+++ RECORDS SUPPLIED

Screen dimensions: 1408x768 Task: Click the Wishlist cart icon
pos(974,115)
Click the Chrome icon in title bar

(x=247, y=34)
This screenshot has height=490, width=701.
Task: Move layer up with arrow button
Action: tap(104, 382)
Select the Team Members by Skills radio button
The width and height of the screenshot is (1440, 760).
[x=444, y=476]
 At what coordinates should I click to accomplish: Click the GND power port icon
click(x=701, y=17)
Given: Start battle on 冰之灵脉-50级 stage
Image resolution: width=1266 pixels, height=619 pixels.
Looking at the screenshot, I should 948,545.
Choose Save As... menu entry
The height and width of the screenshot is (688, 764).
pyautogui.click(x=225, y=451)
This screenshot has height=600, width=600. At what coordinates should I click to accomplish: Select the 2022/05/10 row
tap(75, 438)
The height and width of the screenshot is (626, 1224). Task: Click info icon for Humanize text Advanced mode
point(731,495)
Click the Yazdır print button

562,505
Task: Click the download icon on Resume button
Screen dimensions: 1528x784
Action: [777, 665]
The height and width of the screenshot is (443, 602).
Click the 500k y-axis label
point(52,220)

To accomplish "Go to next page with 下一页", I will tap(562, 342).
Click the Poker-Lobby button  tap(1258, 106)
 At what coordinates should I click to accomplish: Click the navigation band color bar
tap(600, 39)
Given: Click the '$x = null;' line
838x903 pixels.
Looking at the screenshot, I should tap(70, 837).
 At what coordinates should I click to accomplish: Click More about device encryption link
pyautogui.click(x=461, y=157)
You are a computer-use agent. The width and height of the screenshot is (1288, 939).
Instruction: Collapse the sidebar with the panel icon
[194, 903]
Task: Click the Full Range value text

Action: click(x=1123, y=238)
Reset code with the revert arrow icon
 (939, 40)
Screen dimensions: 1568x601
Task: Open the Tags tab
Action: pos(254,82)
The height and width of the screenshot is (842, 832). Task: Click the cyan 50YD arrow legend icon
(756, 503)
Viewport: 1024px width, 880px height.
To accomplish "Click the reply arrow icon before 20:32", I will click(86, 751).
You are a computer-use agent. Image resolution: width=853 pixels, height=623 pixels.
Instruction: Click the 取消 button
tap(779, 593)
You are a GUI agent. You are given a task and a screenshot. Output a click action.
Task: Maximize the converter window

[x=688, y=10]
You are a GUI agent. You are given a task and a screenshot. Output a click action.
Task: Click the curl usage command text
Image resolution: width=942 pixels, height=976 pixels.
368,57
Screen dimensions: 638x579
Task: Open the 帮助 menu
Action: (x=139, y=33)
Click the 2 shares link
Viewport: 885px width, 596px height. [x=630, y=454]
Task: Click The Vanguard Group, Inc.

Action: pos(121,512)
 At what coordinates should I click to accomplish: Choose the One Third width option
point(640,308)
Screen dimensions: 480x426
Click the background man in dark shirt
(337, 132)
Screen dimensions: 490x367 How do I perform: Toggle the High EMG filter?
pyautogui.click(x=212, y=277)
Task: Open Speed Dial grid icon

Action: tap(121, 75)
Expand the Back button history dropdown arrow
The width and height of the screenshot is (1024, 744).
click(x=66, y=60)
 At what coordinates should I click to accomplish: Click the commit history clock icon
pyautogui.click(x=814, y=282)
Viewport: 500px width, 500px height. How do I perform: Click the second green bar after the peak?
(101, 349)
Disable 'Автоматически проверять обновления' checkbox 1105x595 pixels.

++++++

**WORK ORDER**
Each line from the one containing "You are a computer-use agent. Image" to the end of the records should be echoed exactly, and no other line.

**REPLY TO THE EXERCISE**
You are a computer-use agent. Image resolution: width=853 pixels, height=623 pixels.
Instruction: Click the 取消 button
tap(779, 593)
You are a GUI agent. You are given a task and a screenshot. Output a click action.
Task: Maximize the converter window

[x=688, y=10]
You are a GUI agent. You are given a task and a screenshot. Output a click action.
Task: Click the curl usage command text
Image resolution: width=942 pixels, height=976 pixels.
368,57
Screen dimensions: 638x579
Task: Open the 帮助 menu
Action: (x=139, y=33)
Click the 2 shares link
Viewport: 885px width, 596px height. [x=630, y=454]
Task: Click The Vanguard Group, Inc.

Action: pos(121,512)
 At what coordinates should I click to accomplish: Choose the One Third width option
point(640,308)
Screen dimensions: 480x426
Click the background man in dark shirt
(337, 132)
Screen dimensions: 490x367 How do I perform: Toggle the High EMG filter?
pyautogui.click(x=212, y=277)
Task: Open Speed Dial grid icon

Action: tap(121, 75)
Expand the Back button history dropdown arrow
The width and height of the screenshot is (1024, 744).
click(x=66, y=60)
 At what coordinates should I click to accomplish: Click the commit history clock icon
pyautogui.click(x=814, y=282)
Viewport: 500px width, 500px height. How do I perform: Click the second green bar after the peak?
(101, 349)
Disable 'Автоматически проверять обновления' checkbox 1105x595 pixels.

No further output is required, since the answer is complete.